WHAT THE EXERCISE ASKS |
Update the listing from its first line up to and including the line with "This screenshot has", putting "axis-label" in place of "series-line" and leaving everything else unchanged.

RECORDS TO PROCESS |
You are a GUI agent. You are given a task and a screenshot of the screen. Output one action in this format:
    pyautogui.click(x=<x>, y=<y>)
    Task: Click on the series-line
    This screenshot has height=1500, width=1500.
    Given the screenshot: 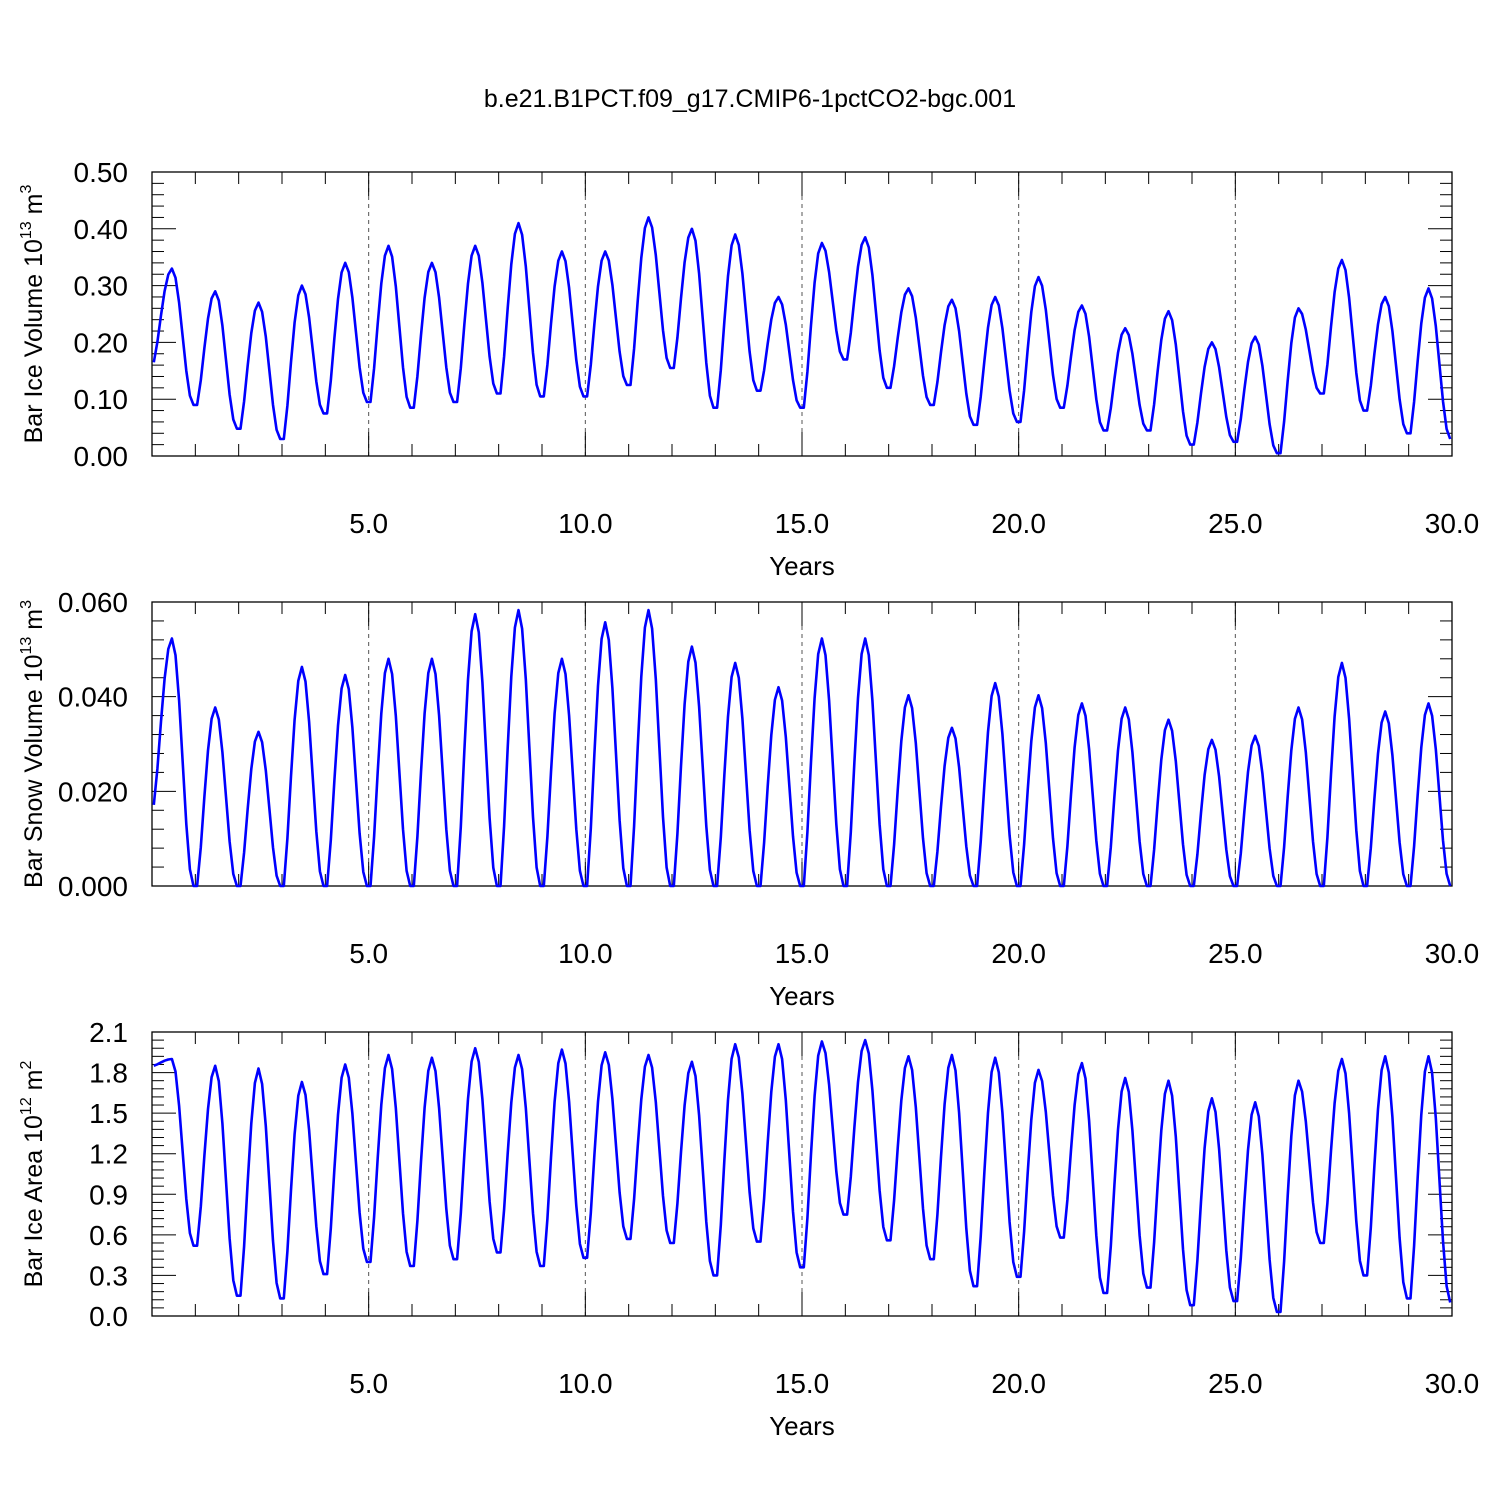 What is the action you would take?
    pyautogui.click(x=802, y=336)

PROBLEM SOLUTION |
You are a GUI agent. You are given a task and a screenshot of the screen. Output one action in this format:
    pyautogui.click(x=<x>, y=<y>)
    Task: Click on the axis-label
    This screenshot has height=1500, width=1500.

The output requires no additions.